> **YOUR OBJECTIVE**:
Locate each line with the string "title" in the listing below and copy it.

> **EXTRACTED DATA**:

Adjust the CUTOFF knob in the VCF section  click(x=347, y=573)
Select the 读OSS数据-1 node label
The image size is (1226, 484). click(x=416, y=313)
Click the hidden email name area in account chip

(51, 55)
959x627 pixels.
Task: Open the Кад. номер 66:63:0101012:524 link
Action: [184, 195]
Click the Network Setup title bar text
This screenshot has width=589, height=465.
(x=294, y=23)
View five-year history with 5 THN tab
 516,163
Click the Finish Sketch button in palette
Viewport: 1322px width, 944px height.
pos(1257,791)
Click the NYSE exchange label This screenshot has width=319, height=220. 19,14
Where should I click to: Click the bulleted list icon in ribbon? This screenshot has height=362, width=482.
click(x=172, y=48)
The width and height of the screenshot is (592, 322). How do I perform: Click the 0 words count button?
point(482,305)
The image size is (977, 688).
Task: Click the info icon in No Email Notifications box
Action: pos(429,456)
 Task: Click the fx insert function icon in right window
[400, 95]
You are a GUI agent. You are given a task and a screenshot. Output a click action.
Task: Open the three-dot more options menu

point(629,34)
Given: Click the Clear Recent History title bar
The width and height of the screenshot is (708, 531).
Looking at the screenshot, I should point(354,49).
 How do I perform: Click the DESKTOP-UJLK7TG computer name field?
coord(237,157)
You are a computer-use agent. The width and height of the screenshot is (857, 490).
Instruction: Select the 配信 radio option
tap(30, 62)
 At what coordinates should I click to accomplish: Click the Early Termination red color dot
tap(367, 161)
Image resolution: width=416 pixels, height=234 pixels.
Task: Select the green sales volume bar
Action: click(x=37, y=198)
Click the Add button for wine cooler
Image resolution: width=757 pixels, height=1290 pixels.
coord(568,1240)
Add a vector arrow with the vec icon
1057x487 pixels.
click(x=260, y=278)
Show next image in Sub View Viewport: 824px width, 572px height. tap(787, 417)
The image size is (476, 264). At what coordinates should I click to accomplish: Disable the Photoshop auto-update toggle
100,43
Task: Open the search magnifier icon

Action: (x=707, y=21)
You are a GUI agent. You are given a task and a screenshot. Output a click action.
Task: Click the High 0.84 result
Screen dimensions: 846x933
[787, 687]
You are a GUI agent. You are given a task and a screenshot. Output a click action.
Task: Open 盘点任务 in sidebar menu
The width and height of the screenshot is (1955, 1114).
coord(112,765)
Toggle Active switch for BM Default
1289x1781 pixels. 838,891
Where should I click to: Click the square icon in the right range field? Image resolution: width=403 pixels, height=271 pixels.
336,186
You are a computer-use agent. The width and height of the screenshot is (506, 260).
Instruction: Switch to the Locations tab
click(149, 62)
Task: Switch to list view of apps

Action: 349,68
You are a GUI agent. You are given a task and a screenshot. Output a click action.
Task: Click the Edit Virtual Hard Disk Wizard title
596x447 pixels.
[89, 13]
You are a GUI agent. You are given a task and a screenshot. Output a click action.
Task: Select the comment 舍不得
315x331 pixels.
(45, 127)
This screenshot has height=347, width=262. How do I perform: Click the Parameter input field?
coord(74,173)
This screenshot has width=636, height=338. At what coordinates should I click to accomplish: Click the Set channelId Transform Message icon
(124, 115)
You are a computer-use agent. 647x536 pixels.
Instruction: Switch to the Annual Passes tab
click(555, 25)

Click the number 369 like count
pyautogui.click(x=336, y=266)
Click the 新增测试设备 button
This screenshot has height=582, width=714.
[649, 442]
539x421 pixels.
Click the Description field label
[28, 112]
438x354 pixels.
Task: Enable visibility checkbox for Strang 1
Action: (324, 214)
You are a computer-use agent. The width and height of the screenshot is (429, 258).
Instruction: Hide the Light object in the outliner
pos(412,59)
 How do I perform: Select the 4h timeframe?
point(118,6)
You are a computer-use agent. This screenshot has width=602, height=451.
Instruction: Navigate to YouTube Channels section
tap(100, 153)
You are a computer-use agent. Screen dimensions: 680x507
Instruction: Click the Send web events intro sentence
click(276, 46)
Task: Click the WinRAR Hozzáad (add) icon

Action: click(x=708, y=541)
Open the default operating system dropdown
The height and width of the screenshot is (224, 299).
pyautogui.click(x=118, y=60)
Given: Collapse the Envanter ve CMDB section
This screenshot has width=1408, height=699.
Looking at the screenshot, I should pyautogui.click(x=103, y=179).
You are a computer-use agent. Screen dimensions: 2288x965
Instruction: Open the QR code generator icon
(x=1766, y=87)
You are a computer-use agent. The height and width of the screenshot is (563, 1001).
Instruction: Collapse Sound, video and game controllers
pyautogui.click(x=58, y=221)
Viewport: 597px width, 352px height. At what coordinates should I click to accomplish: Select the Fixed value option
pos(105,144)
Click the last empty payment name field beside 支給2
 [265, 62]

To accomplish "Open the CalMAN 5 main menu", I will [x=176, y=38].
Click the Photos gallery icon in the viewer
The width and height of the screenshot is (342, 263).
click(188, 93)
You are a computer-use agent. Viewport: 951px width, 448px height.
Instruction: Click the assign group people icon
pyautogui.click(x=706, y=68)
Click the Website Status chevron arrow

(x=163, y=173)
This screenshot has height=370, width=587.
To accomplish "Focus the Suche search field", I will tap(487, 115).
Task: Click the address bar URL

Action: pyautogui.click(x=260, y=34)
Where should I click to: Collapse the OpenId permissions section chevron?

> **EXERCISE RESULT**:
Click the Network Setup title bar text
Given: Click the Clear Recent History title bar
Task: Click the Edit Virtual Hard Disk Wizard title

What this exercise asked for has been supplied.